# The task
Could you retype only the lines from the one containing "Click the 地圖關閉 online map button" through the final line of the entries, both included, skipping any images?

═════ Raw data ═════

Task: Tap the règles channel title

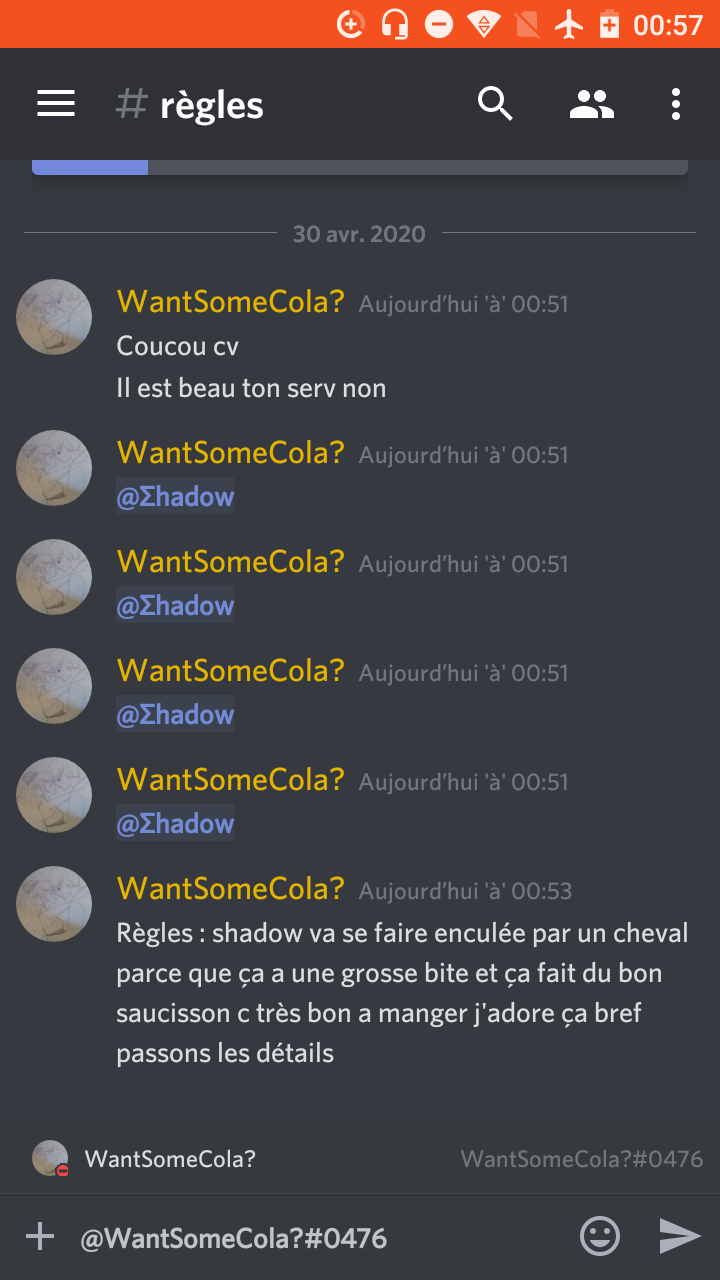Action: point(212,105)
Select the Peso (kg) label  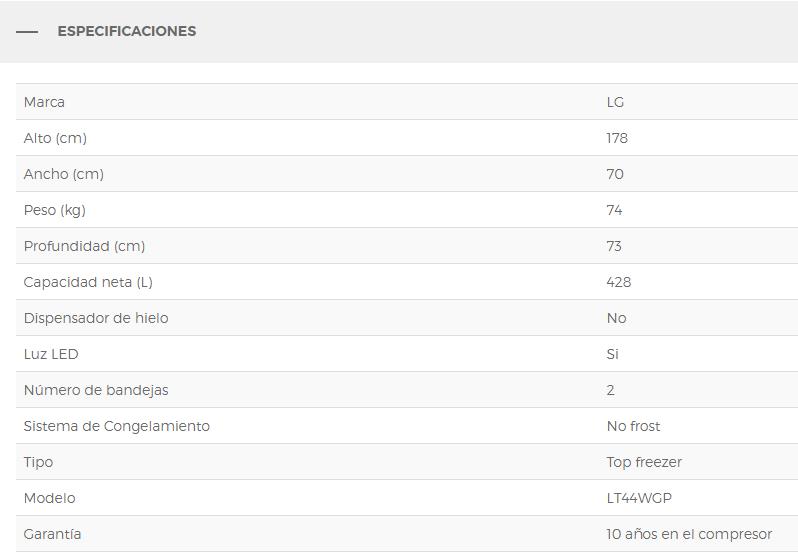click(x=54, y=210)
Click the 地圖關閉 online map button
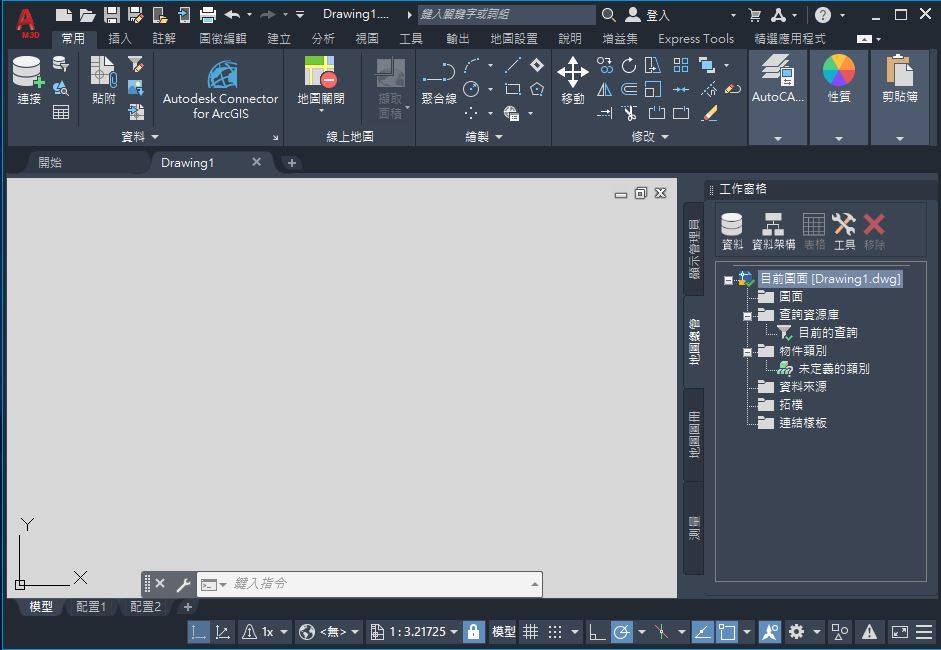This screenshot has height=650, width=941. [320, 82]
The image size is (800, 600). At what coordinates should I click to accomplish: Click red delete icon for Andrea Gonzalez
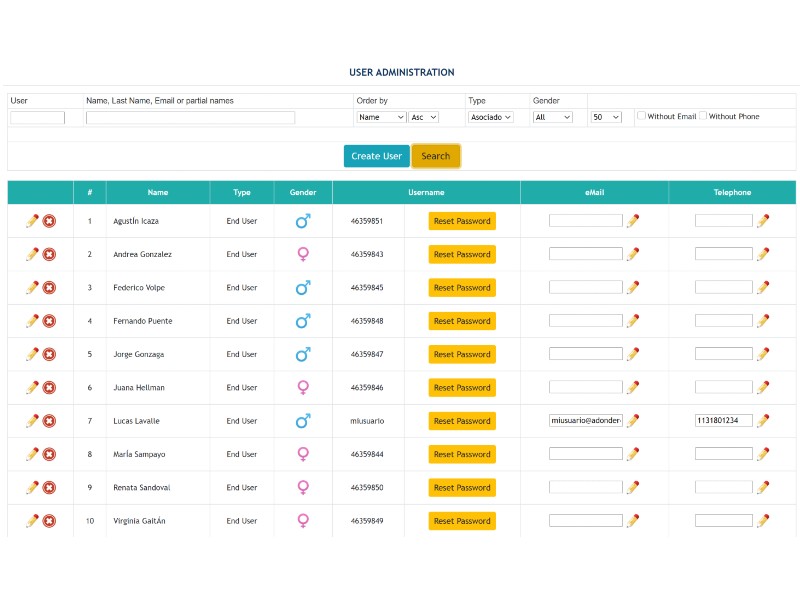49,255
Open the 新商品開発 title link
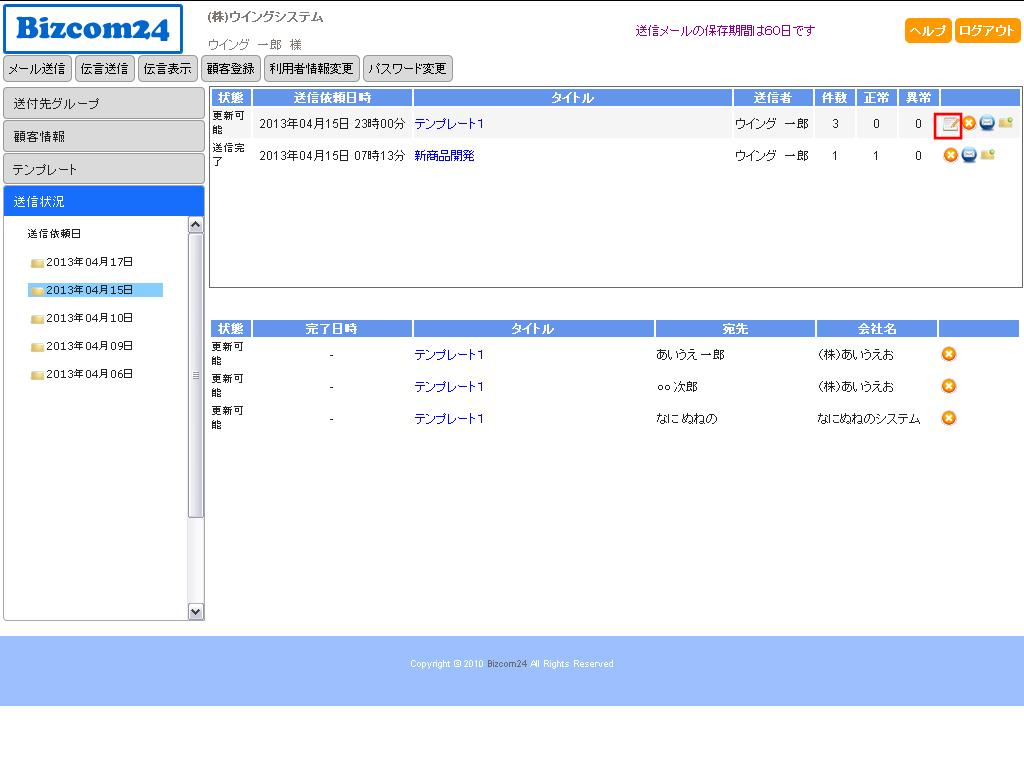 pyautogui.click(x=444, y=156)
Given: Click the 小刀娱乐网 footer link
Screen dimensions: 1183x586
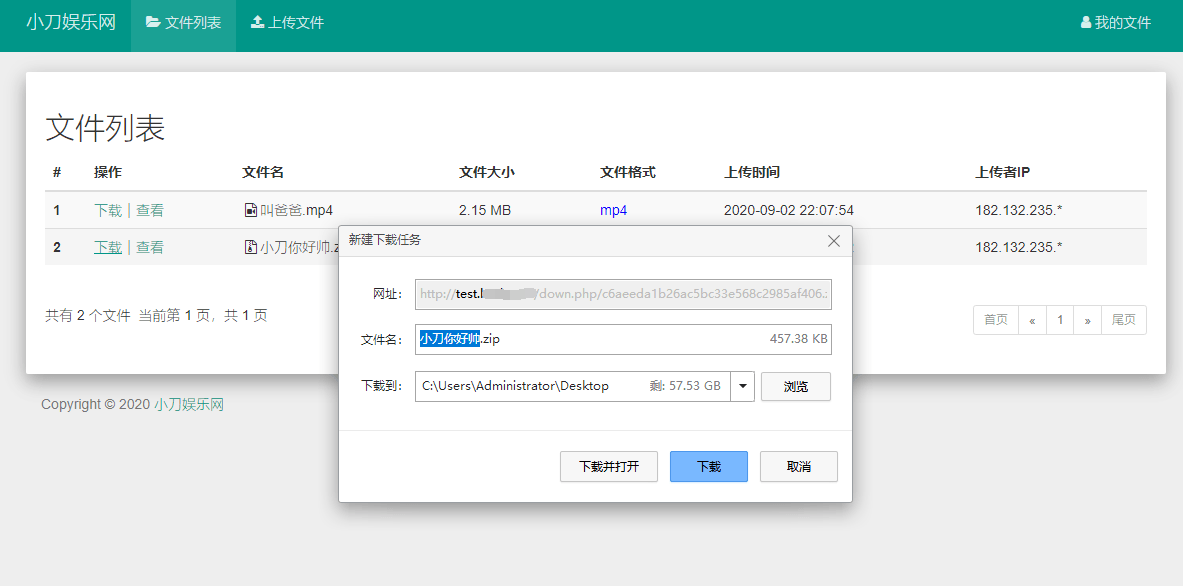Looking at the screenshot, I should pos(189,405).
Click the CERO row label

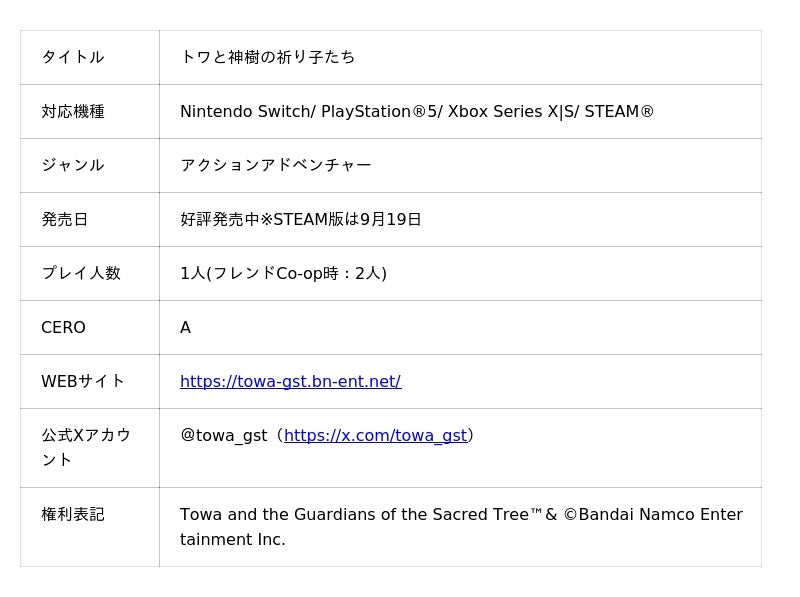(63, 327)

═════

# Solution
Click the 地圖關閉 online map button
This screenshot has height=650, width=941. [320, 82]
The image size is (800, 600). At what coordinates should I click to accomplish: Click red delete icon for Andrea Gonzalez
49,255
Open the 新商品開発 title link
 pyautogui.click(x=444, y=156)
Given: Click the 小刀娱乐网 footer link
Screen dimensions: 1183x586
Looking at the screenshot, I should pos(189,405).
Click the CERO row label

(63, 327)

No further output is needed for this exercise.